After M calls to insort, there will have been on average M*(log(N)+1) calls
to the key function. (The +1 is because the x gets str'ed as well, and
there are M loops.)

As an alternative, suppose we do this:

data = [i/100 for i in range(1, 7000001, 7)]
data.sort(key=str)
keyed_data = [str(x) for x in data]

for x in many_x_values:
    key = str(x)
    pos = bisect.bisect(keyed_data, key)
    keyed_data.insert(pos, key)
    data.insert(pos, x)

This costs N calls to str in preparing the keyed_data list, plus M calls to
str in the loop. The documentation suggests that we consider this will be
cheaper in the long run, in other words:

N + M < M*(log(N) + 1)

N + M < M + M*log(N)

That's true whenever N < M*log(N). 

The documentation assumes we should care about large N and large M. As they
say, "everything is fast for small N": if you are doing three bisections on
a list with ten items, then *who cares* how you do it, it's going to be
quite fast. So let's say you have a list of 10000 items, that is N = 10000.
Then it is faster to build a second keyed_list when:

10000 < M*log(10000) = M*13  # approximately

i.e. M > 770 give or take. That's a fairly small number, and it's only about
8% of the size of N.

So the general perspective is:

If you have a list of N items, and you call bisect more than about (10% of
N) times, it will likely be faster to pre-prepare a keyed list than call a
key function repeatedly for each call to bisect.

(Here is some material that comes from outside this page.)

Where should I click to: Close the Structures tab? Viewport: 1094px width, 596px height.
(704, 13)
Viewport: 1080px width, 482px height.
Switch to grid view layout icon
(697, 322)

If you call bisect less than (10% of N) times, then it doesn't matter,
because that's comparatively a small number and will be fast enough either
way.

Is the documentation correct? I don't know. I don't have an opinion on this.
I recommend that you fork the bisect module, call it mybisect, add a key
function parameter, and compare the speed of the two versions, with or
without a key function. Remember:

- Recent versions of bisect have a C accelerated version. Make sure you
disable that, so you are comparing the speed of Python versus Python not
Python versus C.

- Nobody will care about small lists. I suggest that you start with at least
ten thousand items, and move up to ten billion or so. For each N in (10**4,
10**5, ... 10**10) find out how many calls to insort or bisect does it take
before the key function version becomes slower. Or possibly faster.

- Is there are difference between fast key functions like str, and slow ones
that have to do a lot of processing?

-- 
Steven